## Given information
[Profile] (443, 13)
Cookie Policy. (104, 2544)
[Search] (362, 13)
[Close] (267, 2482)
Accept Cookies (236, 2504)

...

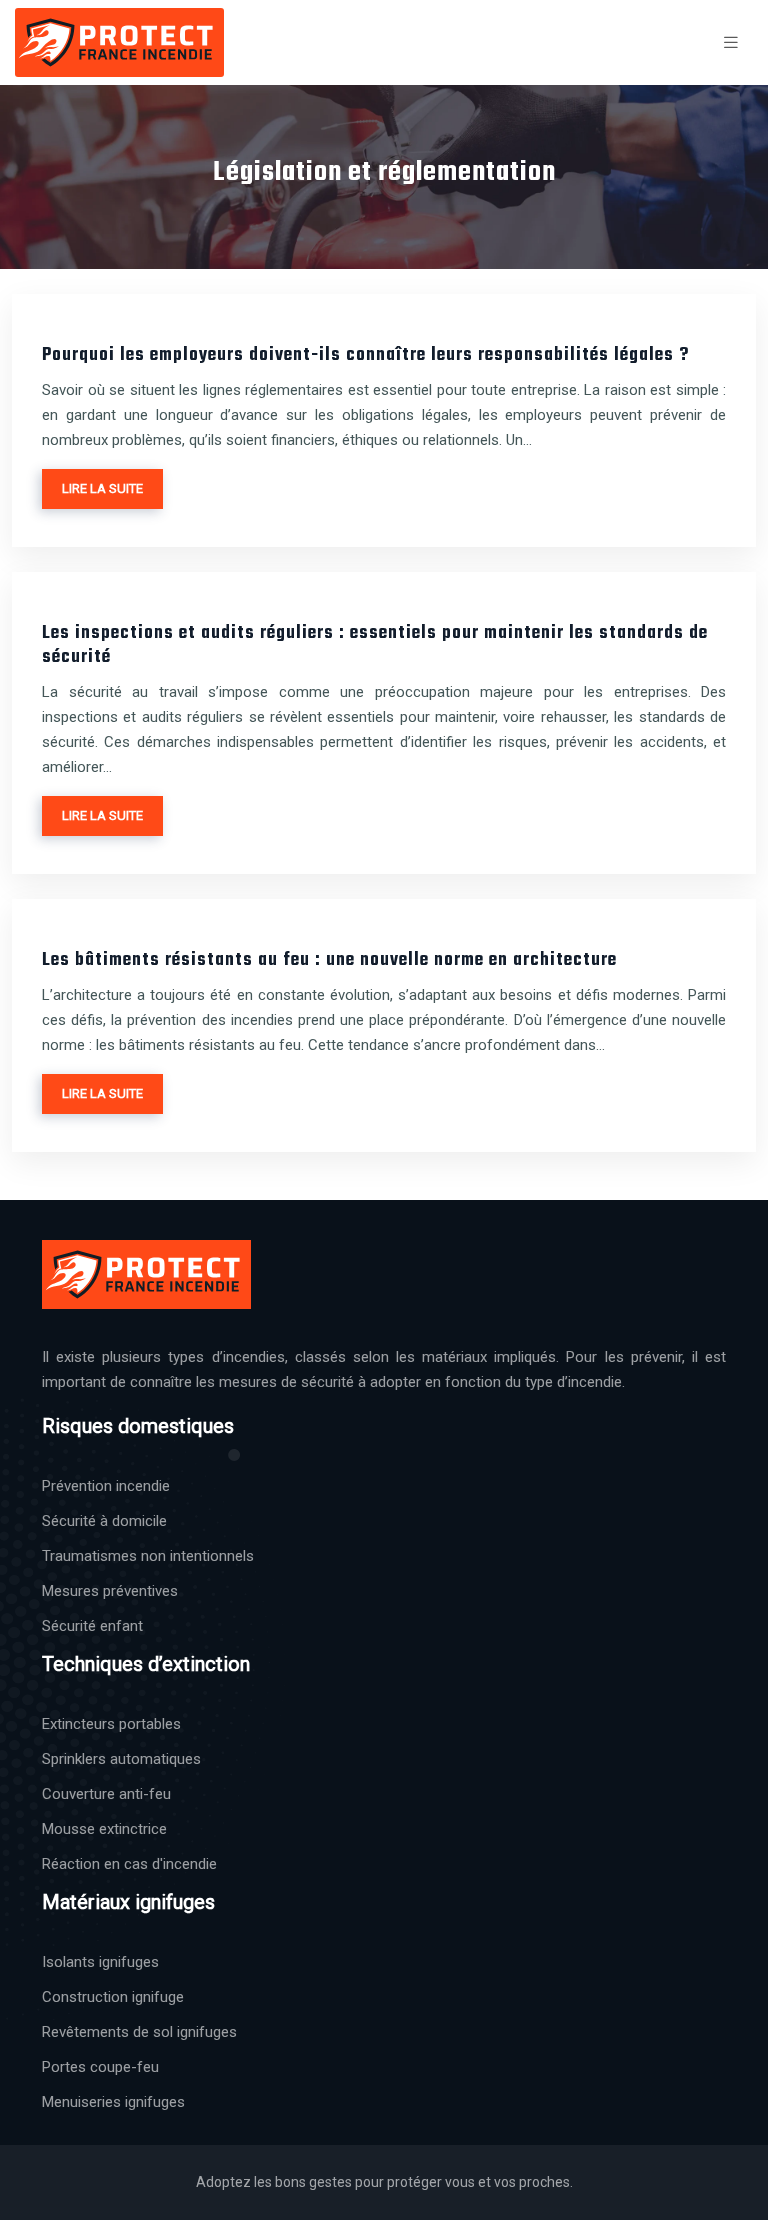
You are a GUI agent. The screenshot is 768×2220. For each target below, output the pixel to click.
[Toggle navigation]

---

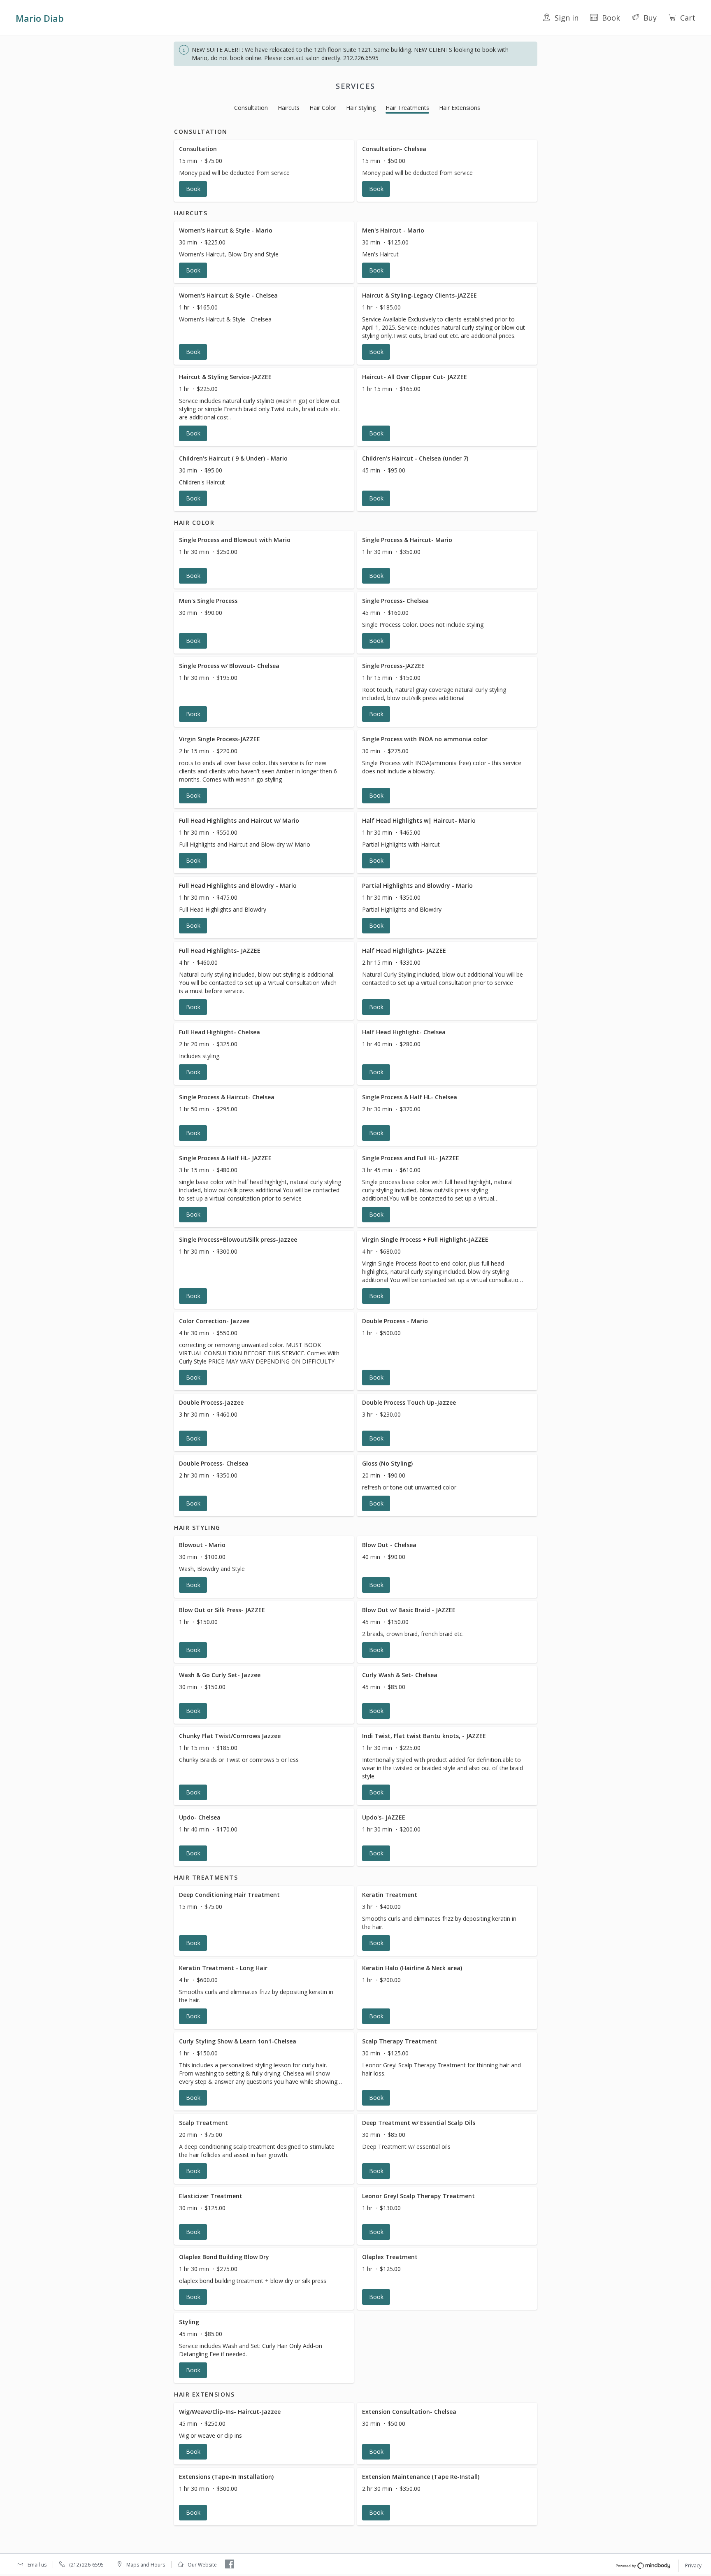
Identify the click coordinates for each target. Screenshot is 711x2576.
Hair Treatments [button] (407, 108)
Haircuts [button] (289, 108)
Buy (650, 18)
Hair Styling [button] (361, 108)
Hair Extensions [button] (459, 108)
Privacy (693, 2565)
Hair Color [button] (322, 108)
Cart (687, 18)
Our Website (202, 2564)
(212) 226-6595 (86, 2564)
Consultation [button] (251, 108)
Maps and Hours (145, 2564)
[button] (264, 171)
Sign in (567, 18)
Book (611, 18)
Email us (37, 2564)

## Aim of the exercise
Say how many lines in the records include the string "button", giving the figure by itself.

## Problem solution
7